The the percentage of frauds can be a lot lower than that of normal transactions, say 1%. 

When train a model with the imbalanced data, it might be difficult because the measurement indicator doesnt work well.

For example, 

  the prediction accuracy = (True Positive + True Negative) / (TP + FP + TN + FN)

  because the number of true positives is very small, the accuracy is already 99% if the model simply predicts everything as negative.

Also because the number of true positives is too small that its hard for the model to learn about it. The majority class over-dominates the training data.

One way is to under-sample the majority class data so it's not too dominating, and over-sample the minority class data so it's more contributing to the learned rules.

However those simple under-sampling / over-sampling usually doesnt work well.

A slightly better way (probably only slightly better) is to oversample the minority class by creating synthetic data.

Instead of just repeat a same data sample, it finds the nearest neighbours of a data sample and insert a new data sample between it and it's neighbour.

For example, we need to oversample 200% of the minority class. 

1. foreach of the sample in the minority class

      1.1 find it's 10 nearest neighbours. (can be 5 nearest neighbours.. )

      1.2 randomly choose 2 of the 10 neighbours (so as to oversample 200%, choose 3 if need 300%)

          2. foreach of the choosen neighbours

             2.1 find a random position between the sample and the neighbor.

                 this is done by finding a random position (0 to 100%) of the distance between the sample and the neighbor for each of the feature dimensions. 

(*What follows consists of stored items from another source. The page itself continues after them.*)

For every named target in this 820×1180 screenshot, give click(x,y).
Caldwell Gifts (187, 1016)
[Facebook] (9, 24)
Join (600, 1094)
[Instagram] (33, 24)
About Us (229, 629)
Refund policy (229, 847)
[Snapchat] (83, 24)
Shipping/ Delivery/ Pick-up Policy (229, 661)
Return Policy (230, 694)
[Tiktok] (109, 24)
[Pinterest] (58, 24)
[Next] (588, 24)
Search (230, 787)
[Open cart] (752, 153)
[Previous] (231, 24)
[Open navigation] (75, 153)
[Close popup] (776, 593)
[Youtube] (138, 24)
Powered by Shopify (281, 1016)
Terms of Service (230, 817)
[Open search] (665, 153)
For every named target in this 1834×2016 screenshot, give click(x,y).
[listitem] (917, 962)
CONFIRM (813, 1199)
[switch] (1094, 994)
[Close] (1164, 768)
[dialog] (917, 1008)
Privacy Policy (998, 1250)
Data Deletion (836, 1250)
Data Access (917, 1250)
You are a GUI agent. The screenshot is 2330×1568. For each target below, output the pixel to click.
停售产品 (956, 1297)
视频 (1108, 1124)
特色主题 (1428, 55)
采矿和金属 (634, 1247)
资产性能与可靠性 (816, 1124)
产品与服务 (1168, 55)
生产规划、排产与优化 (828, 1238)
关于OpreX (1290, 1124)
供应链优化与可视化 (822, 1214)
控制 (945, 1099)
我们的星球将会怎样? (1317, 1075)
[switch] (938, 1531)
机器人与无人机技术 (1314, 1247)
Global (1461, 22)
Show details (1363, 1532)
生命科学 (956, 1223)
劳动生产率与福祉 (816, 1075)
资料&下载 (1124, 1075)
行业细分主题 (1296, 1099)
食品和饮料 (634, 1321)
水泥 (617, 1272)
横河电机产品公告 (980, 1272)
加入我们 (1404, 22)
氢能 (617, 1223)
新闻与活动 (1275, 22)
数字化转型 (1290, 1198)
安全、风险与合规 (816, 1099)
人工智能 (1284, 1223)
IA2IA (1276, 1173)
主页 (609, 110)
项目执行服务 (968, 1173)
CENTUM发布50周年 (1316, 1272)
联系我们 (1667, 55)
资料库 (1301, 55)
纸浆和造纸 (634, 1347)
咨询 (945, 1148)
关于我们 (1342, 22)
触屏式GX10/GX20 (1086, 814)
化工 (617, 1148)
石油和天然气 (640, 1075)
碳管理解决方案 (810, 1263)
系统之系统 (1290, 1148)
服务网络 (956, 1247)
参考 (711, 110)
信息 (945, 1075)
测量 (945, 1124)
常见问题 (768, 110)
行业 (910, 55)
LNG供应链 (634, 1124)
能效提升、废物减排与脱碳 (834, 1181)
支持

             2.2 that random position is the new synthetic data

So essentially it chooses a few of the nearest neighbours depending on the over sampling rate, and insert synthetic sample between itself and the chosen neighbour.

The position of the synthetic sample is a random position between itself and the neighbour.

This is all about smote. simple but works sometimes.

When the feature is binary, 0 / 1, would that work at all? 0.5 means nothing.

from imblearn.over_sampling import SMOTE

smote=SMOTE(ratio='minority', k_neighbors=5, kind='regular')

X_extra, y_extra = smote.fit_sample(X, y)